• _PARTS OF THE EXERCISE_
a. According to the passage on estimating a population mean, in which sampling designs does the ratio estimator coincide with the classical estimator \(\bar{y}_S\)?
b. Write a continuation of the passage on estimating a population mean, starting right after its final sentence.

-- start PASSAGE --

An estimator of the population mean \(\bar{y}_U\), defined as a ratio, its variance, and its estimated variance are given by \[ \begin{aligned} \widetilde{y}_S &= \dfrac{\hat{t}_{y,\pi}}{\hat{N}_{\pi}}=\sum_S\dfrac{y_k}{\pi_k}\bigg/\sum_S\dfrac{1}{\pi_k}\\ AVar(\widetilde{y}_S) &= \frac{1}{N^2}\sum\sum_U\Delta_{kl}\left(\frac{y_k-\bar{y}_U}{\pi_k}\right)\left(\frac{y_l-\bar{y}_U}{\pi_l}\right)\\ \widehat{Var}(\widetilde{y}_S) &= \frac{1}{\hat{N}^2}\sum\sum_S \dfrac{\Delta_{kl}}{\pi_{kl}}\left(\frac{y_k-\widetilde{y}_S}{\pi_k}\right)\left(\frac{y_l-\widetilde{y}_S}{\pi_l}\right) \end{aligned} \] respectively.
This estimator coincides with the classical estimator \(\bar{y}_S\) in sampling designs such as simple random sampling or stratified random sampling.

-- end PASSAGE --
-- start RECORD EXTRACTS --

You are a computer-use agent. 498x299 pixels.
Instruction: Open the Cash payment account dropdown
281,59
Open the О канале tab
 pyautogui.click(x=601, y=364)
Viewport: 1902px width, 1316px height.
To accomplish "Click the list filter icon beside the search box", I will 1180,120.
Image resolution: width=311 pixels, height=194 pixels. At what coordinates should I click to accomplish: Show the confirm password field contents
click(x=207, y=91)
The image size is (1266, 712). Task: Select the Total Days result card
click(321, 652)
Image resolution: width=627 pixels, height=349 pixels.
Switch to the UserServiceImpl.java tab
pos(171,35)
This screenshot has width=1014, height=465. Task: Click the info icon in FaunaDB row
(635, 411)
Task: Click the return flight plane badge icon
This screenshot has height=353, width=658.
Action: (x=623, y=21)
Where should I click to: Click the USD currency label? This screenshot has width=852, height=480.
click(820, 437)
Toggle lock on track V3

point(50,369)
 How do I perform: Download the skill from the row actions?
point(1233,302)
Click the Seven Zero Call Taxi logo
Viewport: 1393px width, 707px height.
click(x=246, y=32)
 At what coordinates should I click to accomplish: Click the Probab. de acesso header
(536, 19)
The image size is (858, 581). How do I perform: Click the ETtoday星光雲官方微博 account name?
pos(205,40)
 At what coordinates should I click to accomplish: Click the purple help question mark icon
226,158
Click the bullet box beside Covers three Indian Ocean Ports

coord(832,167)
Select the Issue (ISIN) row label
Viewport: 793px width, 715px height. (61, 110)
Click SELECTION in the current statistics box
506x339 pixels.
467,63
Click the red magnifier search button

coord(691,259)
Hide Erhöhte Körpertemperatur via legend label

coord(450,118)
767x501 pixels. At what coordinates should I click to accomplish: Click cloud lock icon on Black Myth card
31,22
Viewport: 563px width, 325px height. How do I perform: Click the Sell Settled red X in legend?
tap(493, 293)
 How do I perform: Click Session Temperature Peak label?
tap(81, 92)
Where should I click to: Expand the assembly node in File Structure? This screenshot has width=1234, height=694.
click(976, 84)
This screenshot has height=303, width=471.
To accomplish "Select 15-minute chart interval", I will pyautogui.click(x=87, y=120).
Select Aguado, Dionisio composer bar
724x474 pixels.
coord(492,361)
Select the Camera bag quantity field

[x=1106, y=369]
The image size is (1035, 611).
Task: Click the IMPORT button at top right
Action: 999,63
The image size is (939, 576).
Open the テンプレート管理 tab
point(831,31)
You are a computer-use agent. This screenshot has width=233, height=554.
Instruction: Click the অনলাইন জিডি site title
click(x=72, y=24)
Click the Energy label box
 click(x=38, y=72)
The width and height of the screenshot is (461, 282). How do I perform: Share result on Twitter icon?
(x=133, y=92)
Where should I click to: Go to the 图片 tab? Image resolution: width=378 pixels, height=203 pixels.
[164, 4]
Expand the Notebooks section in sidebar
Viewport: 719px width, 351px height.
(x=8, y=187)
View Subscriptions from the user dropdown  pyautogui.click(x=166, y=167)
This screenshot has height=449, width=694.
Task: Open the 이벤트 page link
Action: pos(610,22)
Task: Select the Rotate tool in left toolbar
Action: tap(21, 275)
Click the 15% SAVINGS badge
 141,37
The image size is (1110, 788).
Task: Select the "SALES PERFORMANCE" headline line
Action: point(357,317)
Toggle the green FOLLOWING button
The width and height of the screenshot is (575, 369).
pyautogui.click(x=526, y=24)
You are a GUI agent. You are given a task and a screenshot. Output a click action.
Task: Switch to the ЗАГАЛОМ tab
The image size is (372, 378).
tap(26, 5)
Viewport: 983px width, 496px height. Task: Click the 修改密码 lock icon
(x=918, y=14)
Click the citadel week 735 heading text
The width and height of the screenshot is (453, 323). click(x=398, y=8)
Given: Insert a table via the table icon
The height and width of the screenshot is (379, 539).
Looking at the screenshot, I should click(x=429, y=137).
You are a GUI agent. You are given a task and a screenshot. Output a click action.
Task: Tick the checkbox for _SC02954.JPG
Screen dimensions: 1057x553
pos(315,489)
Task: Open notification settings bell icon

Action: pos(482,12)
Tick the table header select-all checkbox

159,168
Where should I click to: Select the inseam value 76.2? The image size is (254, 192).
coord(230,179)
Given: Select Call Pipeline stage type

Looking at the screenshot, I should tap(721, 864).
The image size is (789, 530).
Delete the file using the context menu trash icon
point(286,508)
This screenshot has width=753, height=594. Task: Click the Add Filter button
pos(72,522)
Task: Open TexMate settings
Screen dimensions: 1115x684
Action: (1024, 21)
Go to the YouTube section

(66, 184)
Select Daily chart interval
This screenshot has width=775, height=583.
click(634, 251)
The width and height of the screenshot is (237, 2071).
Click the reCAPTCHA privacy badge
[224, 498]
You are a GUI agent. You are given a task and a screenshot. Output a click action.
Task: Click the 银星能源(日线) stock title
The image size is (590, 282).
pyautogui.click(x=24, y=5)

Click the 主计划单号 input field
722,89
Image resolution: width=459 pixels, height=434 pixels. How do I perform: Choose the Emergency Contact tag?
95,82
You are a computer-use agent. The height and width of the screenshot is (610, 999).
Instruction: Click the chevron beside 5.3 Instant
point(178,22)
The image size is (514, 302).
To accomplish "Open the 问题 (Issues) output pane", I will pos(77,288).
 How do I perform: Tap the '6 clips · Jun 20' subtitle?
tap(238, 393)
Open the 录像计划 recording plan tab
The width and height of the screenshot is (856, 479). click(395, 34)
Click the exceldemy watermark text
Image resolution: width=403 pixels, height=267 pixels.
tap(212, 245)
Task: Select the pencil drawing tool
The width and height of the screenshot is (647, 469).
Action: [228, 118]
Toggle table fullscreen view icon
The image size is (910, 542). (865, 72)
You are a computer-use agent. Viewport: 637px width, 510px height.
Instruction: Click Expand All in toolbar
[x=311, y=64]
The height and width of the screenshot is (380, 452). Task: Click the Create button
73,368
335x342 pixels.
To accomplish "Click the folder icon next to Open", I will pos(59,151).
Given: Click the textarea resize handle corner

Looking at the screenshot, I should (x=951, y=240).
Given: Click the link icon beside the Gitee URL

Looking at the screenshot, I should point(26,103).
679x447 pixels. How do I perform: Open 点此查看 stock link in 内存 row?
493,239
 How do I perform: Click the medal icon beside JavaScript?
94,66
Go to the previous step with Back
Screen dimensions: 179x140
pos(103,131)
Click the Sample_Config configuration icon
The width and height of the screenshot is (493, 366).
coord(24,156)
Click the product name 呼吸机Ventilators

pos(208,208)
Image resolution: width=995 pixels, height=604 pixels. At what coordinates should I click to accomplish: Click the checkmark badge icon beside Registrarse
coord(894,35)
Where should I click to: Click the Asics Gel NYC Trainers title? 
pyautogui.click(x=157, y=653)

-- end RECORD EXTRACTS --

• _ANSWERS PER TASK_
a. It coincides with \(\bar{y}_S\) in designs such as simple random sampling or stratified random sampling.

b.
It is the rule, rather than the exception, that the absolute size \(N_d\) of a domain under study is unknown. Section 3.2.4 presented the basis for estimating the mean of the characteristic of interest in a domain when simple random sampling was used. This section provides the guidelines needed to carry out this estimation under any sampling design when \(N_d\) is unknown. Following the notation of Section 3.2.4, where the indicator function of the domain \(U_d\) given by (3.2.22) was defined and the variable \(y_{dk}\) was constructed, the following results are obtained for estimating \(N_d\) and for estimating the total of the characteristic of interest \(t_{yd}\) in the domain \(U_d\).
Under any sampling design, the Horvitz-Thompson estimator for the absolute size of a domain \(N_d\), its variance, and its estimated variance are given by \[ \begin{aligned} \hat{N}_{d,\pi} &= \sum_S\frac{z_{dk}}{\pi_k}\\ Var(\hat{N}_{d,\pi}) &= \sum\sum_U\Delta_{kl}\frac{z_{dk}}{\pi_k}\frac{z_{dl}}{\pi_l}\\ \widehat{Var}(\hat{N}_{d,\pi}) &= \sum\sum_S \dfrac{\Delta_{kl}}{\pi_{kl}}\frac{z_{dk}}{\pi_k}\frac{z_{dl}}{\pi_l} \end{aligned} \] respectively.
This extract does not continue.